Requirement: Your output is the line containing "[ef auf Twitter] (877, 144)" plus all lines after it to the end of the records, reproduced exactly, with nothing else.

------ Study material ------

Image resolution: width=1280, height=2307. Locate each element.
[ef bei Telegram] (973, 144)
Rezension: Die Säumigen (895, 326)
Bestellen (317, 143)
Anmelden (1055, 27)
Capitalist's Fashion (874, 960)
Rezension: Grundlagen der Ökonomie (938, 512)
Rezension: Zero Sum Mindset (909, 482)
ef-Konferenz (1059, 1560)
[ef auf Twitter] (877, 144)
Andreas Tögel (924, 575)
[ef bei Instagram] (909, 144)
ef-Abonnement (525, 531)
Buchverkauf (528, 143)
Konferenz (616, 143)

------

Response area:
[ef auf Twitter] (877, 144)
Andreas Tögel (924, 575)
[ef bei Instagram] (909, 144)
ef-Abonnement (525, 531)
Buchverkauf (528, 143)
Konferenz (616, 143)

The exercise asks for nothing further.